Required actions »
(a) In the speech below, what are the answers to these?
(i) How much did it cost to defend Mr. Port?
(ii) What post did Mr. Roger Kershaw hold at the county council?
(iii) How much taxpayers' money did the contract for Southwest One involve?
(b) Summarize the speech below in two sentences.
(c) Write the next part of the speech below, starting right after its final sentence.

Source text »
§ §

Did anyone in the Home Office, the Association of Chief Police Officers or the commission raise a murmur about that? No, they did not. Silence is golden. Anyone who did anything about it, including the BBC, got a letter from Carter-Ruck, with whom many of us will be familiar. It cost us £90,000 to defend Mr. Port. Again, the commission did nothing. What is the matter with the commission? On every occasion that I have asked about the arrangements, I have been told that they are outside the commission’s remit and that it cannot look at them. The commission was set up to uphold the best principles, and should be working to do so, but in practice its powers are at best severely limited and in some cases negligible.

Last year, I received an anonymous brown envelope containing a load of documents—no doubt I will be arrested for that after the debate—including the transcript of an interview with a very senior officer at the county council, the corporate director of resources, Mr. Roger Kershaw. It showed how Mr. Kershaw’s original evidence to the Standards Board had been altered. Large sections were deleted, probably by Mr. Kershaw himself or Jones the Groan, his boss. The bits that went missing implicated Sue Barnes, the chief constable’s wife, for holding a secret meeting with IBM at a crucial stage in the bidding process. It even described how Sue Barnes had been, in effect, dismissed straight afterwards, but mysteriously was still around when the contract for Southwest One was signed. At the time, that looked like a deliberate attempt to suppress evidence concerning a contract that involved £400 million of taxpayers’ money.

§ §

Data excerpts »

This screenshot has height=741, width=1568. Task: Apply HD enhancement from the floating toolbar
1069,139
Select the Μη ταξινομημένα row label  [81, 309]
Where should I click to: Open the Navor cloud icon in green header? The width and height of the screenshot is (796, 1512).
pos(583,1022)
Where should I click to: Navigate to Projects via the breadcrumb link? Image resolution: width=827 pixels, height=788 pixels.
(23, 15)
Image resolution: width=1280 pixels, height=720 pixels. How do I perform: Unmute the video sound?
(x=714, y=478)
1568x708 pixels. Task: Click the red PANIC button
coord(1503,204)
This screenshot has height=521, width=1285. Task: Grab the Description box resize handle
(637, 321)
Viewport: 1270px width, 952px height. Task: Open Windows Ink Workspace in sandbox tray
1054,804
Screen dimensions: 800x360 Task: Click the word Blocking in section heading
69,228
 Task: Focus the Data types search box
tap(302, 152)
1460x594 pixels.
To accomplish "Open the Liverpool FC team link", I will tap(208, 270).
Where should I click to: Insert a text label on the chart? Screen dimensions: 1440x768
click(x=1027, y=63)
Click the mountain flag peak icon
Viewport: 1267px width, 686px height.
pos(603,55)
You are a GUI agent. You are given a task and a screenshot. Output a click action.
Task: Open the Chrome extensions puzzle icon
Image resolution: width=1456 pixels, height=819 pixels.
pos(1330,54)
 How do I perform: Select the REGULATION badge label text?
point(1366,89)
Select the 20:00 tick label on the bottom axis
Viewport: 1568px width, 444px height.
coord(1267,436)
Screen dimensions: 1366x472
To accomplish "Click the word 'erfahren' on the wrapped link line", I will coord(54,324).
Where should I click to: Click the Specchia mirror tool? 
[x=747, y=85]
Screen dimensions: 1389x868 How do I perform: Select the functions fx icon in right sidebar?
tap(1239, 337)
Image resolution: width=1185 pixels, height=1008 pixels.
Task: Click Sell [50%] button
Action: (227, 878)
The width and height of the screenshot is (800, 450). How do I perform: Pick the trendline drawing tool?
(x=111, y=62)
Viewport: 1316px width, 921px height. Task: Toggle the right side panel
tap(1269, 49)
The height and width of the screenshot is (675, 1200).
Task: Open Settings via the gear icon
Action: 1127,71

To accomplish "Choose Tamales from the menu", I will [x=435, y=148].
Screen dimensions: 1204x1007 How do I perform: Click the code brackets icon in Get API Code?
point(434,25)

§ §

Exercise answers »
(a)
(i) £90,000.
(ii) Corporate director of resources.
(iii) £400 million.

(b) The speaker complains that the commission stayed silent when critics, including the BBC, got letters from Carter-Ruck, and says its powers are at best severely limited. The speaker also describes receiving anonymous documents showing that Mr. Roger Kershaw's evidence to the Standards Board had been altered to remove sections implicating Sue Barnes in a secret meeting with IBM during the bidding for a £400 million contract.

(c)
Last year, in the House, I called that corruption. I hope the Minister understands that I do not use the word lightly. I was advised in writing by the Secretary of State for Communities and Local Government to take my concerns to the district auditor, and I did so. The district auditor even came to see me, but I was not encouraged by his response, which was that such things were outside his remit. I wrote to him and got the same reply, so I ask the Minister: whose remit is it? When such evidence comes to light, we want to know, in a democratic nation, where it has come from.

The district auditor was equally dismissive when I told him about Roger Kershaw’s professional conflict of interest. Mr. Kershaw just happens to be Somerset county council’s line manager for Southwest One. He is also the section 151 officer, whose duty is to ensure that everything is done by the book. He runs with the fox and the hounds, but guess what? According to the district auditor, that is not within his remit either.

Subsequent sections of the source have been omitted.